*What is being asked*: Repeat exactly, and only, the lines below starting at the line that contains "Where should I click to: Select" and ending at the line that contains "Task: Click the zoom level slider", inclusive of both.

*Excerpted records*:

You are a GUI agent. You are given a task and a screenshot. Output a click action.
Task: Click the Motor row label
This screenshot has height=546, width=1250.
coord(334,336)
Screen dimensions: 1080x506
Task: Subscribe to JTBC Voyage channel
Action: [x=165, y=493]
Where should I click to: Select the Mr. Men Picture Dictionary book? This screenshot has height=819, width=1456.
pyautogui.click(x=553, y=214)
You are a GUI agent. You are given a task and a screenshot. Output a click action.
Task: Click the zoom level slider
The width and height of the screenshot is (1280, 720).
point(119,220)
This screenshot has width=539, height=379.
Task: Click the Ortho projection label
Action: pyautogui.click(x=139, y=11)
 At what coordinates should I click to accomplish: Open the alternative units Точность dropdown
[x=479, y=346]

---

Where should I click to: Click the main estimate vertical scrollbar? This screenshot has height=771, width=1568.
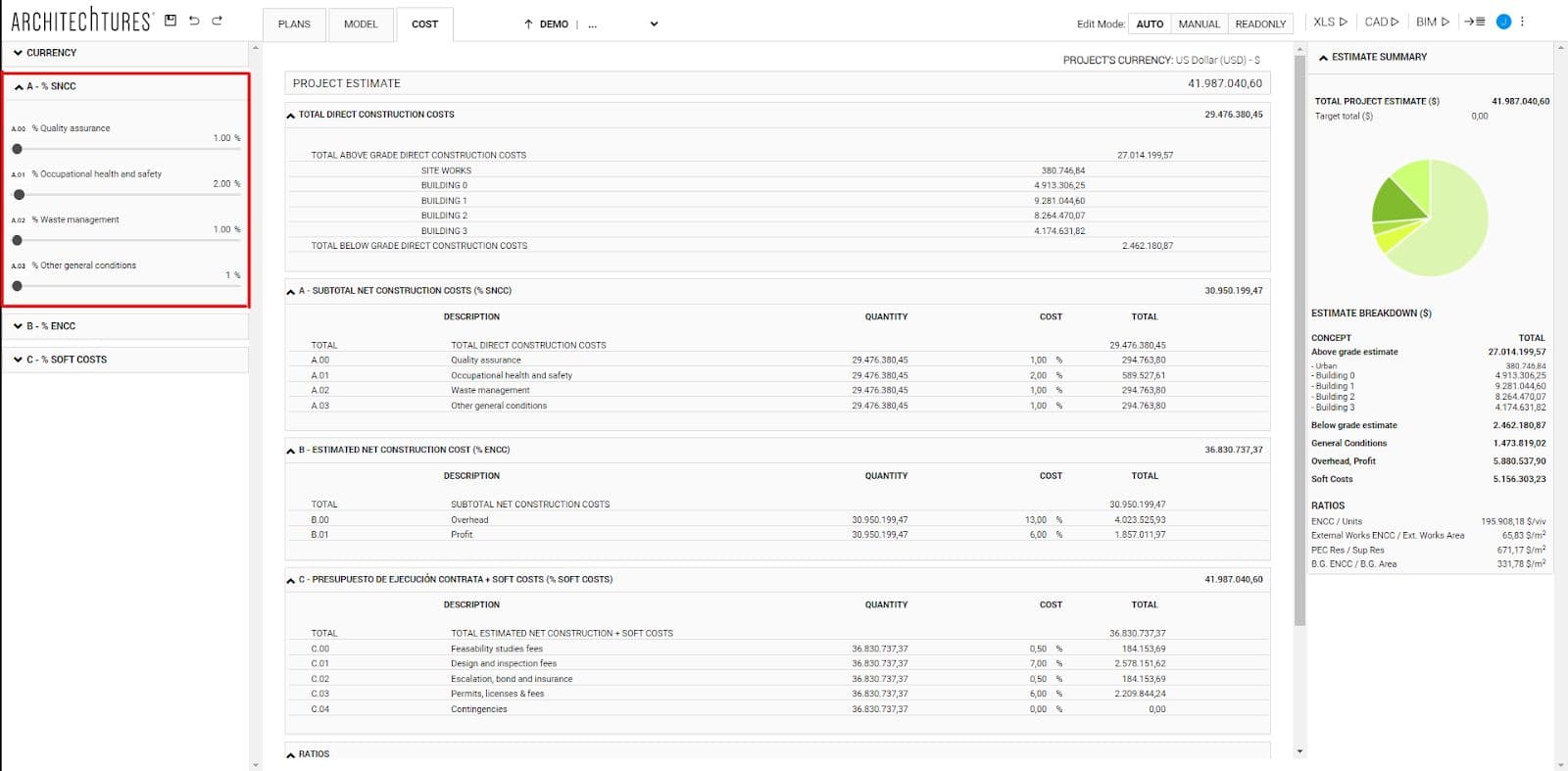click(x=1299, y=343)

--

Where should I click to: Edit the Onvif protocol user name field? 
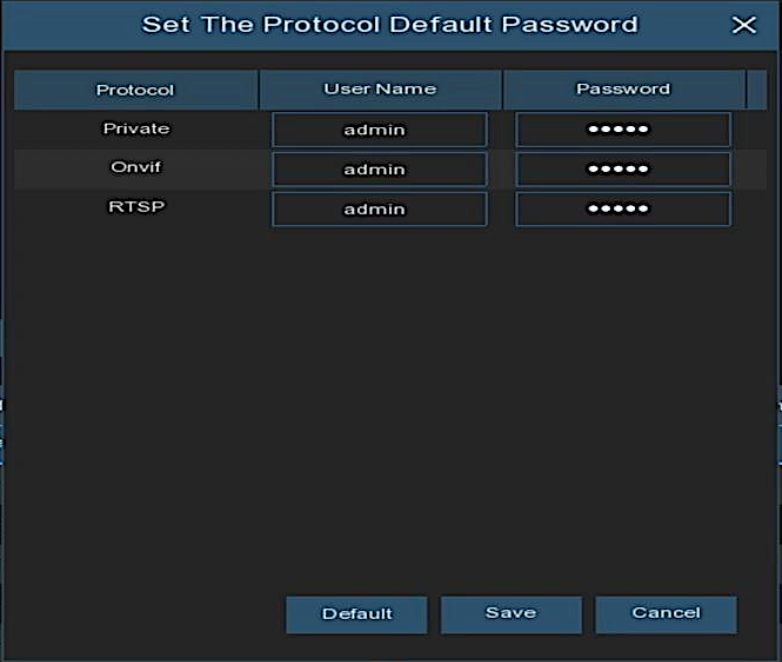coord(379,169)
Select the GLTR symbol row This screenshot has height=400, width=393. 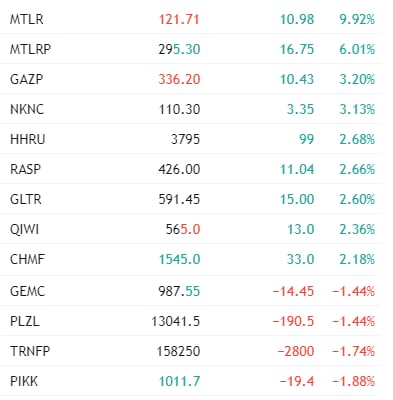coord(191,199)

*Response box*:
Where should I click to: Select the Mr. Men Picture Dictionary book? This screenshot has height=819, width=1456.
pyautogui.click(x=553, y=214)
You are a GUI agent. You are given a task and a screenshot. Output a click action.
Task: Click the zoom level slider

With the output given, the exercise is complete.